He observado que el llanto sirve por lo general en literatura para vivir el cuento, al modo ruso; pero no para escribirlo. Podría asegurarse a ojos cerrados que toda historia que hace sollozar a su autor al escribirla, admite matemáticamente esta frase final:
“¡Estaba muerta!”.
Por no recordarla a tiempo su autor, hemos visto fracasar más de un cuento de gran fuerza. El artista muy sensible debe tener siempre listos, cómo lágrimas en la punta de su lápiz, los admirativos.
Las frases breves son indispensables para finalizar los cuentos de emoción recóndita o contenida. Una de ellas es:
“Nunca volvieron a verse”.
Puede ser más contenida aun:
“Sólo ella volvió el rostro”.
Y cuando la amargura y un cierto desdén superior priman en el autor, cabe esta sencilla frase:
“Y así continuaron viviendo”.
Otra frase de espíritu semejante a la anterior, aunque más cortante de estilo:
“Fue lo que hicieron”.
Y ésta, por fin, que por demostrar gran dominio de sí e irónica suficiencia en el género, no recomendaría a los principiantes:
“El cuento concluye aquí. Lo demás, apenas si tiene importancia para los personajes”.

[Datos para localizar objetivos visibles]
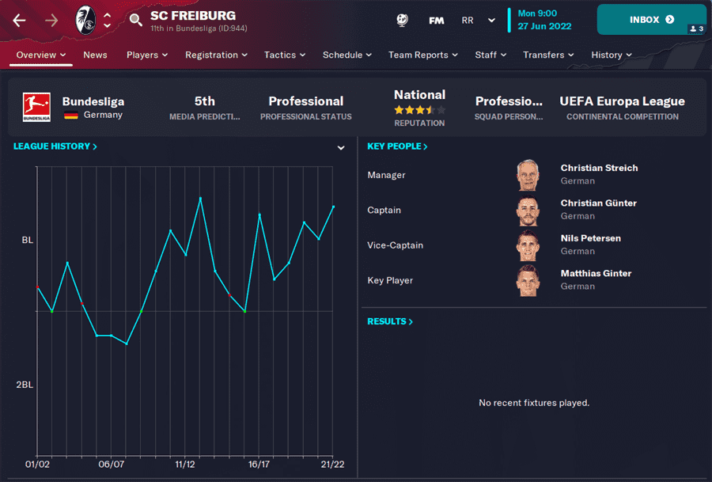This screenshot has height=482, width=712.
Task: Expand the RR manager dropdown
Action: [491, 21]
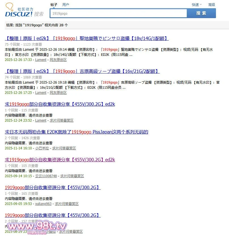Viewport: 229px width, 237px height.
Task: Open author 云云11008748's profile
Action: pos(46,176)
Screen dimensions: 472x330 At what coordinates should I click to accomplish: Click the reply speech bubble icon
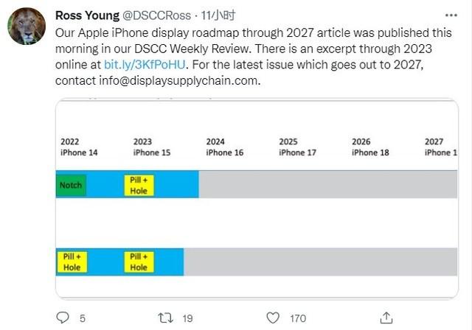pyautogui.click(x=63, y=317)
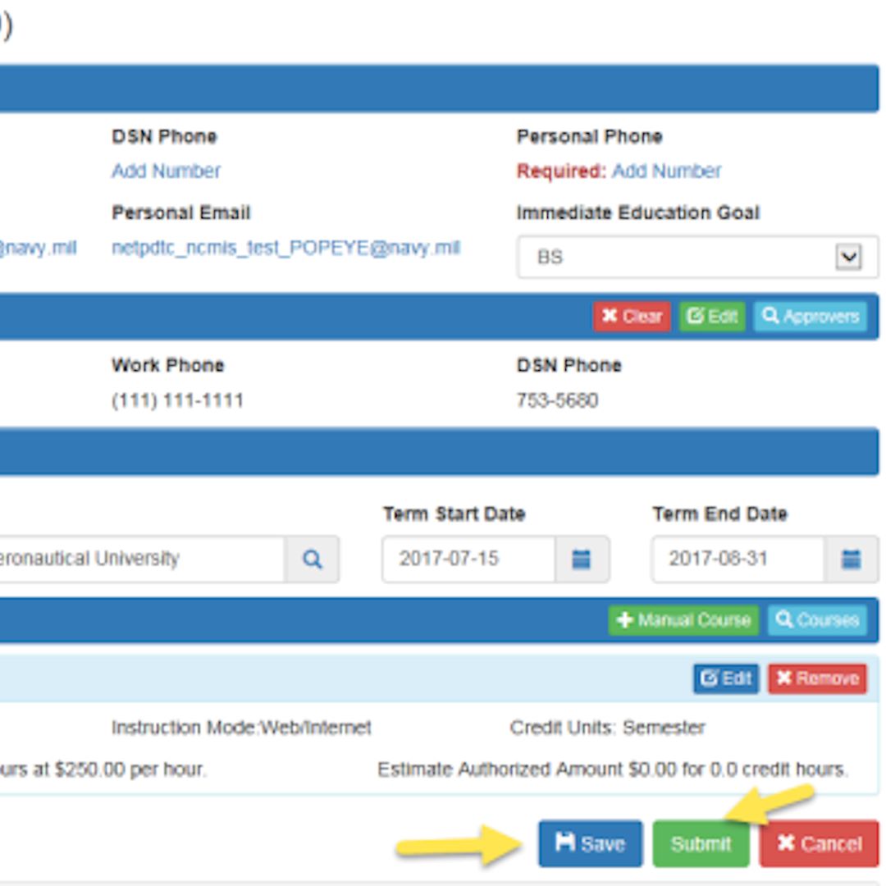
Task: Click the Save button with floppy icon
Action: [590, 843]
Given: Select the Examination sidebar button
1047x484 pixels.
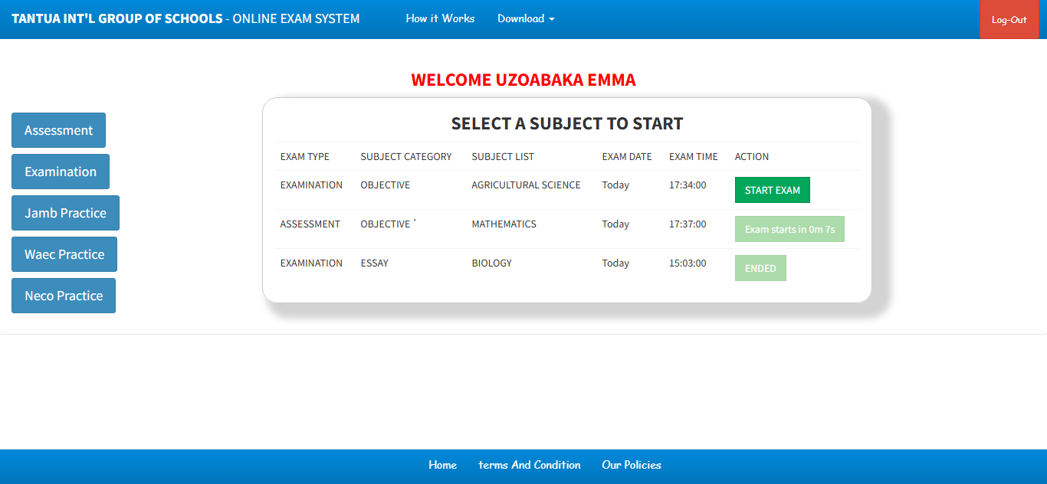Looking at the screenshot, I should point(61,172).
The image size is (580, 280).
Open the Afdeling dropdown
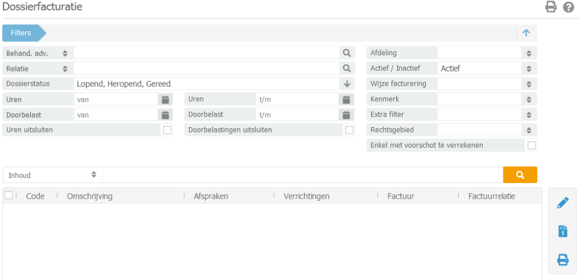528,53
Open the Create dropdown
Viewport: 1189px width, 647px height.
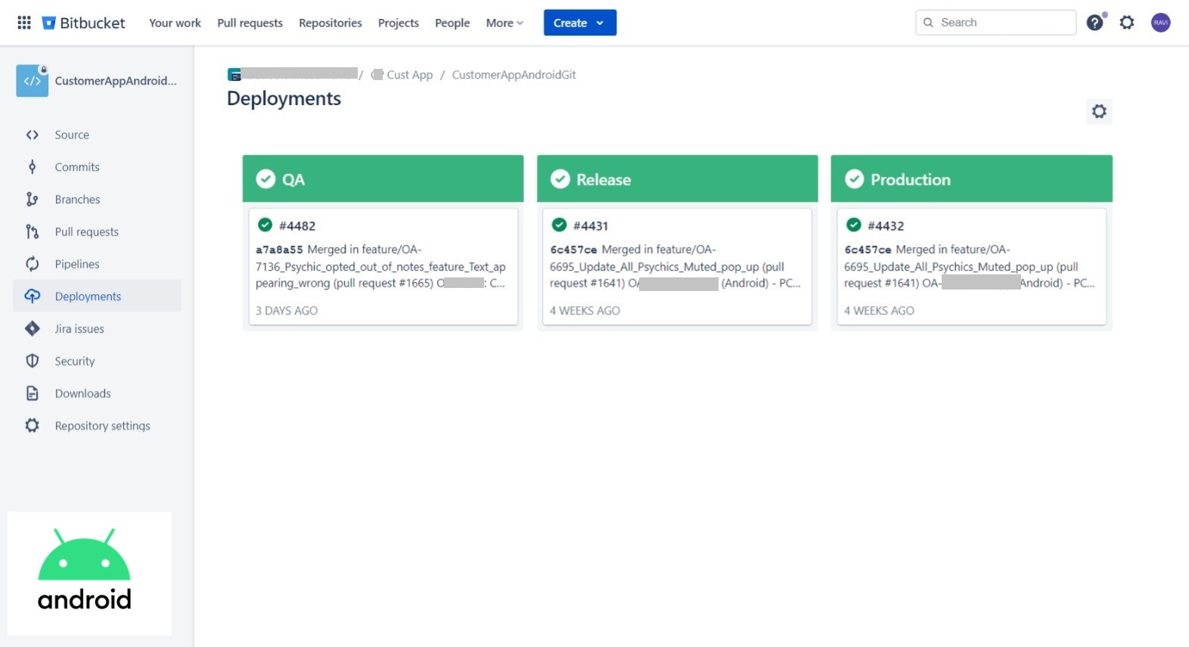[579, 23]
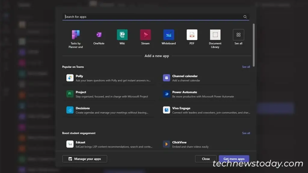See all Popular on Teams apps

(246, 67)
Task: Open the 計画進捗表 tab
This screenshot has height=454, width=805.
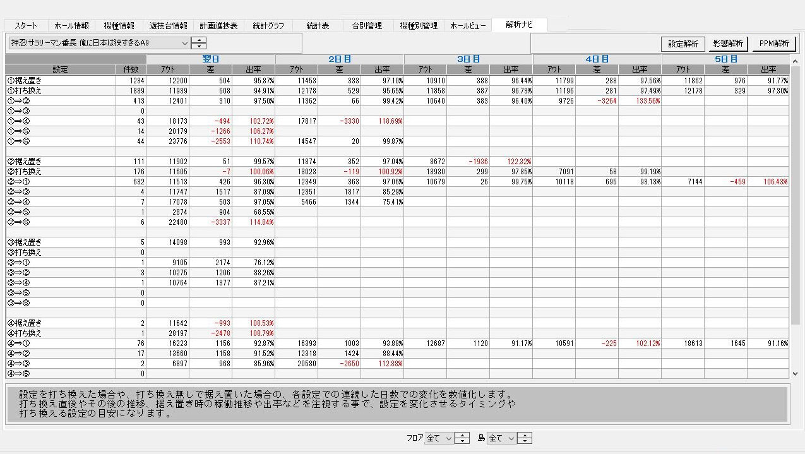Action: tap(218, 26)
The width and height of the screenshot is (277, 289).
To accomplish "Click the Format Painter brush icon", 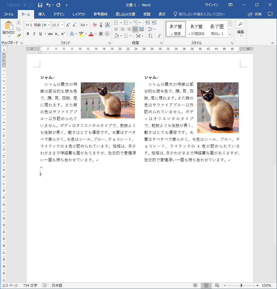I will coord(19,36).
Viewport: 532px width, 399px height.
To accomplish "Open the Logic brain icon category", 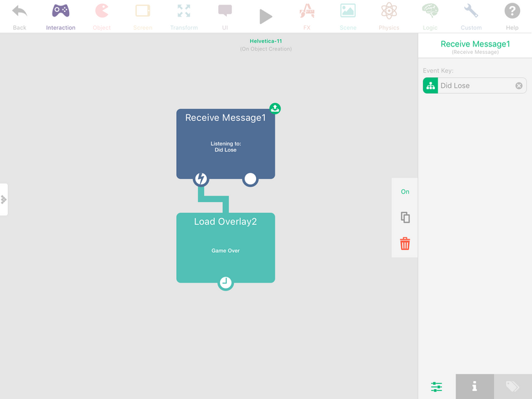I will click(430, 17).
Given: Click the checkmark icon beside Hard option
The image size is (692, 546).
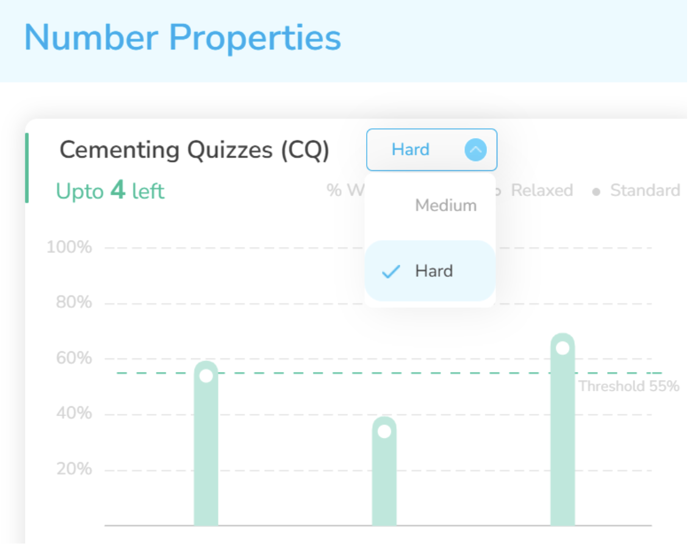Looking at the screenshot, I should tap(391, 272).
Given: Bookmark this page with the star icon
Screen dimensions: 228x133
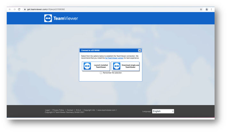Looking at the screenshot, I should [201, 9].
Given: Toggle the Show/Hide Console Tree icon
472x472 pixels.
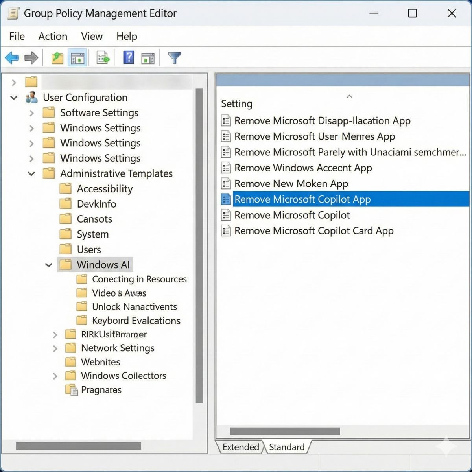Looking at the screenshot, I should click(x=77, y=58).
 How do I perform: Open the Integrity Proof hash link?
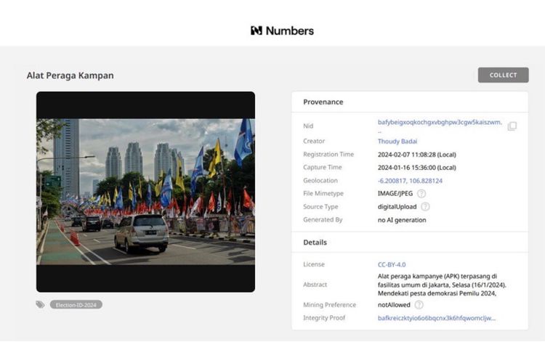click(x=436, y=318)
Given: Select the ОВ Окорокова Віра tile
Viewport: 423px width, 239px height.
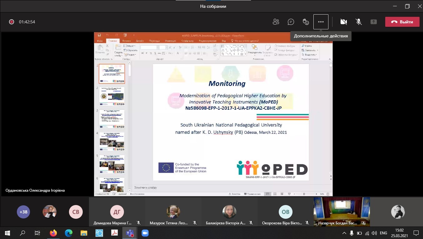Looking at the screenshot, I should [285, 212].
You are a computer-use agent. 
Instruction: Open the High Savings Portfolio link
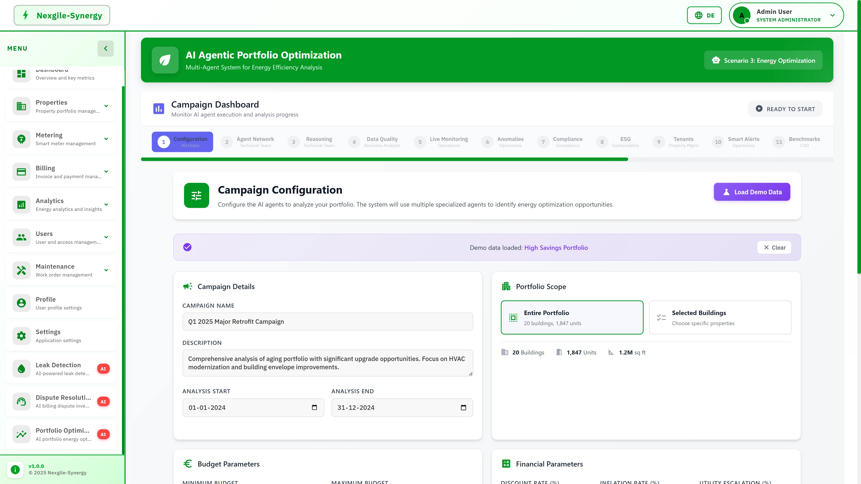[556, 248]
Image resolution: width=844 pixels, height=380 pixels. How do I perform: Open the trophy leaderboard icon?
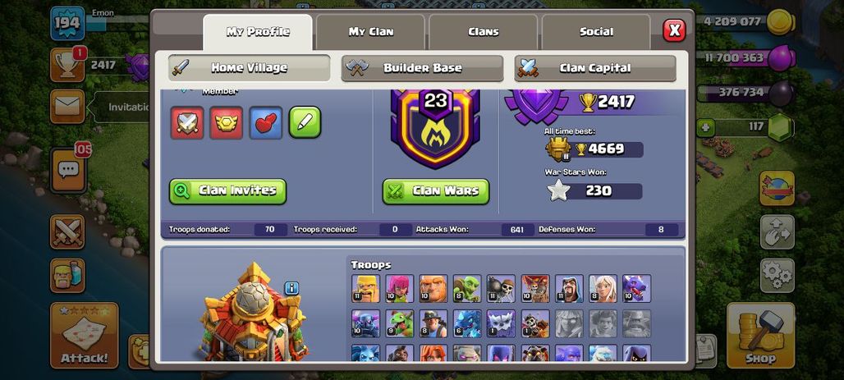coord(68,65)
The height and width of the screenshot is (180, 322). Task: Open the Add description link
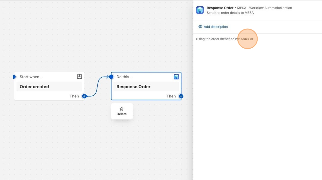click(x=216, y=27)
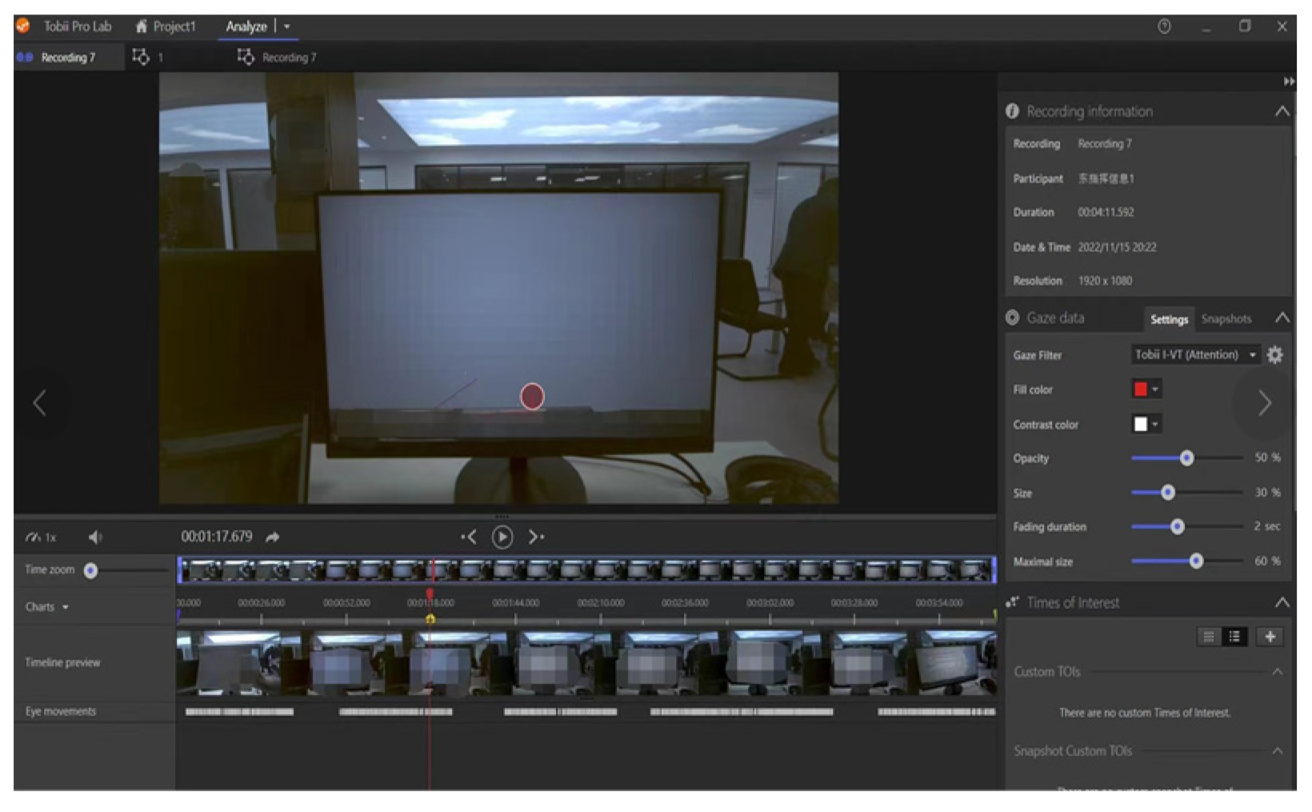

[Tarea asignada 1]
En el extracto sobre los finales de cuento, ¿qué frase final admite toda historia que hace sollozar a su autor mientras la escribe?
[Tarea asignada 2]
Enumera todas las frases finales que aparecen entre comillas en el extracto sobre los finales de cuento.
[Tarea asignada 3]
Prosigue el extracto sobre los finales de cuento a partir de su última frase.

[Resultado 1]
“¡Estaba muerta!”.

[Resultado 2]
- “¡Estaba muerta!”
- “Nunca volvieron a verse”
- “Sólo ella volvió el rostro”
- “Y así continuaron viviendo”
- “Fue lo que hicieron”
- “El cuento concluye aquí. Lo demás, apenas si tiene importancia para los personajes”

[Resultado 3]
Esto no obstante, existe un truco para finalizar un cuento, que no es precisamente final, de gran efecto siempre y muy grato a los prosistas que escriben también en verso. Es este el truco del “leit-motiv”.
Final: “Allá a lo lejos, tras el negro páramo calcinado, el fuego apagaba sus últimas llamas...”.
Comienzo del cuento: “Silbando entre las pajas, el fuego invadía el campo, levantando grandes llamaradas. La criatura dormía...”.
De mis muchas y prolijas observaciones, he deducido que el comienzo del cuento no es, como muchos desean creerlo, una tarea elemental. “Todo es comenzar”. Nada más cierto, pero hay que hacerlo. Para comenzar se necesita, en el noventa y nueve por ciento de los casos, saber a dónde se va. “La primera palabra de un cuento —se ha dicho— debe ya estar escrita con miras al final”.
De acuerdo con este canon, he notado que el comienzo exabrupto, como si ya el lector conociera parte de la historia que le vamos a narrar, proporciona al cuento insólito vigor. Y he notado asimismo que la iniciación con oraciones complementarias favorece grandemente estos comienzos. Un ejemplo:
“Como Elena no estaba dispuesta a concederlo, él, después de observarla fríamente, fue a coger su sombrero. Ella, por todo comentario, se encogió de hombros”.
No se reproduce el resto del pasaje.